Rationale behind targeting fibroblast activation protein-expressing carcinoma-associated fibroblasts as a novel chemotherapeutic strategy

Abstract

The tumor microenvironment has emerged as a novel chemotherapeutic strategy in the treatment of cancer. This is most clearly exemplified by the antiangiogenesis class of compounds. Therapeutic strategies that target fibroblasts within the tumor stroma offer another treatment option. However, despite promising data obtained in preclinical models, such strategies have not been widely used in the clinical setting, largely due to a lack of effective treatments that specifically target this population of cells. The identification of fibroblast activation protein α (FAP) as a target selectively expressed on fibroblasts within the tumor stroma or on carcinoma-associated fibroblasts led to intensive efforts to exploit this novel cellular target for clinical benefit. FAP is a membrane-bound serine protease of the prolyl oligopeptidase family with unique post-prolyl endopeptidase activity. Until recently, the majority of FAP-based therapeutic approaches focused on the development of small-molecule inhibitors of enzymatic activity.
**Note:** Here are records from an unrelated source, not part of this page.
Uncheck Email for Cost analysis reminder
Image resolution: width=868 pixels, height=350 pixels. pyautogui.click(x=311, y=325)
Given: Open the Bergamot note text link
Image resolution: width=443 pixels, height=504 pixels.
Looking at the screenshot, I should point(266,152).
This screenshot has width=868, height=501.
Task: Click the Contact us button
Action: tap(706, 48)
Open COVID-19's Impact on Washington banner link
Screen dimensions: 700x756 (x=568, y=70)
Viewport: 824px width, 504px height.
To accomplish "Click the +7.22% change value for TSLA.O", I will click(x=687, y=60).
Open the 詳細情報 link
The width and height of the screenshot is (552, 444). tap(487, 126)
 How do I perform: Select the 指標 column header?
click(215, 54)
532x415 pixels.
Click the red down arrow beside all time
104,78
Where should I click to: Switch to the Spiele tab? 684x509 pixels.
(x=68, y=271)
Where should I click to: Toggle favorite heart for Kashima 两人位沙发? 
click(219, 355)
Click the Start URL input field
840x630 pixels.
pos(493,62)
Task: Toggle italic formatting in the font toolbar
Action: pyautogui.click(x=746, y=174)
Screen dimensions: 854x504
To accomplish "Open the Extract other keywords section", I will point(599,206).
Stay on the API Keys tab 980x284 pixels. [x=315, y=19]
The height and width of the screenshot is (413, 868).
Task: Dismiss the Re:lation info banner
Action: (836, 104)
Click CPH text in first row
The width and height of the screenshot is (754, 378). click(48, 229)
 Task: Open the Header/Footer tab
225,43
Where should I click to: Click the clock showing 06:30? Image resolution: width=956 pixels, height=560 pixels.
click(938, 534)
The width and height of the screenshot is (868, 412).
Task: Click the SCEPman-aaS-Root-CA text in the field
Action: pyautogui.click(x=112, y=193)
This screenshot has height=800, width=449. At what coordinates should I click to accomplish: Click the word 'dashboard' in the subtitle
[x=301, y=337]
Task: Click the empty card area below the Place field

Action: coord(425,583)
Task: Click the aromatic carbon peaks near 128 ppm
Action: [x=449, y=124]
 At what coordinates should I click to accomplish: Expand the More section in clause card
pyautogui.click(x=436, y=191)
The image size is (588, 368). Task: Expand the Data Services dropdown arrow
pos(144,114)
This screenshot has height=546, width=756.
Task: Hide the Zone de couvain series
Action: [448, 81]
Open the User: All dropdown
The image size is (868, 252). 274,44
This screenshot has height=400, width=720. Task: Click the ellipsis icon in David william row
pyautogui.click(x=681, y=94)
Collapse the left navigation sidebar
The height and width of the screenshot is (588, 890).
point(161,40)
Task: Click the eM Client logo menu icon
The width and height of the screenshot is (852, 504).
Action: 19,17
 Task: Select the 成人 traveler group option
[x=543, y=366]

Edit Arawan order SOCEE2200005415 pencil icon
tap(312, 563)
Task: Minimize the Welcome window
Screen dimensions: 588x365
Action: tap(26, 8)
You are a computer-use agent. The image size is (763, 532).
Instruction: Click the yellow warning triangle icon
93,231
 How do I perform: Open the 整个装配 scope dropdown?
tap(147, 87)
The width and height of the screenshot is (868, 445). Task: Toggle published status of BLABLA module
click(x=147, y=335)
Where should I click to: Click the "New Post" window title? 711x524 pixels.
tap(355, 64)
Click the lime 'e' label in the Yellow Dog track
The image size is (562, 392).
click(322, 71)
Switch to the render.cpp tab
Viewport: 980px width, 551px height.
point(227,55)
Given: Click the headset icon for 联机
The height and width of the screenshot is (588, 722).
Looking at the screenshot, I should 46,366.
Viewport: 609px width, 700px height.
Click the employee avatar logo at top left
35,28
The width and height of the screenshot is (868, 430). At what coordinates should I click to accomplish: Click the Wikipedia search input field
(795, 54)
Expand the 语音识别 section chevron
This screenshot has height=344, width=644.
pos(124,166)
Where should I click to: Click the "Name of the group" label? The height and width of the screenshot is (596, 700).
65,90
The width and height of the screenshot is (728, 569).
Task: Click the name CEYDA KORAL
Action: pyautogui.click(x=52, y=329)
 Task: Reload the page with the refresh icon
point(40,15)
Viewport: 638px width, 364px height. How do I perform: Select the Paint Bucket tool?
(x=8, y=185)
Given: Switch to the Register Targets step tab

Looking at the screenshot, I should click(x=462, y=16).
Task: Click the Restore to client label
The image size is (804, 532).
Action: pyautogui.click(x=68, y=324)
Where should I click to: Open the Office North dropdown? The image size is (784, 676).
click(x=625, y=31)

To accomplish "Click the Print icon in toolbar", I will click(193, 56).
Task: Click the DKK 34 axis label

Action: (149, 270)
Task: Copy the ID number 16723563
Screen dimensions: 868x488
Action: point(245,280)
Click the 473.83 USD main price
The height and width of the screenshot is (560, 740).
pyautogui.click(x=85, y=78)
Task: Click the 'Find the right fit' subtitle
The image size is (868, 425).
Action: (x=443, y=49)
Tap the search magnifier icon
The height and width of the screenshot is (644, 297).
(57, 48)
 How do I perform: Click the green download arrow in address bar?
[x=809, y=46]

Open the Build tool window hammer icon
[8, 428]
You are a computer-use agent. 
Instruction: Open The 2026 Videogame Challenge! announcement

Evidence suggests, however, that FAP's pathophysiological role in carcinogenesis may be highly contextual, depending on both the exact nature of the tumor microenvironment present and the cancer type in question to determine its tumor-promoting or tumor-suppressing phenotype. As an alternative strategy, we are taking advantage of FAP's restricted expression and unique substrate preferences to develop a FAP-activated prodrug to target the activation of a cytotoxic compound within the tumor stroma. Of note, this strategy would be effective independently of FAP's role in tumor progression because its therapeutic benefit would rely on FAP's localization and activity within the tumor microenvironment rather than strictly on inhibition of its function.

Figure 1

CAFs can promote tumorigenesis directly through multiple mechanisms, including increased angiogenesis, proliferation, invasion, and inhibition of tumor cell death. These effects are mediated through the expression and secretion of numerous growth factors, cytokines, proteases, and extracellular matrix proteins, such as SDF-1, FGF2, VEGF, TGF-β, HGF, tenascin-c, LOX, and the MMPs. CAFs can additionally influence tumorigenesis indirectly through effects on a multitude of other cell types, including adipocytes and inflammatory and immune cells. Furthermore, paracrine signals (examples listed around the perimeter of the web) derived from these accessory cells feed back to promote tumor growth. Ac, acetyl; AFC, 7-amino-4-(trifluoromethyl) coumarin; bFGF, basic fibroblast growth factor; CCL2, chemokine (C-C motif) ligand 2; Col, collagen; DPP-II (IV, 6, 7, 8, 9, 10), dipeptidyl peptidase-II (IV, 6, 7, 8, 9, 10); FN, fibronectin; GM-CSF, granulocyte macrophage colony-stimulating factor; HGF, hepatocyte growth factor; IGF2, insulin-like growth factor 2; LOX, lysyl oxidase; SDF-1, stromal cell-derived factor 1; SFRP-1, secreted frizzled-related protein 1; SPARC, secreted protein, acidic and rich in cysteine; TNC, tenascin-c.

Figure 2

Schematic of the FAP-activated prodrug strategy. A FAP-activated prodrug is administered systemically and circulates throughout the body in an inactive form. The inactive prodrug diffuses into the tumor microenvironment where it encounters CAFs expressing FAP, which selectively activate the cytotoxin by cleaving off the inactivating peptide containing the FAP recognition sequence. Once activated, the thapsigargin analog used in this example directly kills the FAP-expressing cells, and it also targets neighboring cancer and endothelial cells through a bystander effect. In theory, any cytotoxic agent can be used as the warhead in this strategy, provided that its structure allows it to be conjugated to a protease-accessible peptide substrate. TG, thapsigargin.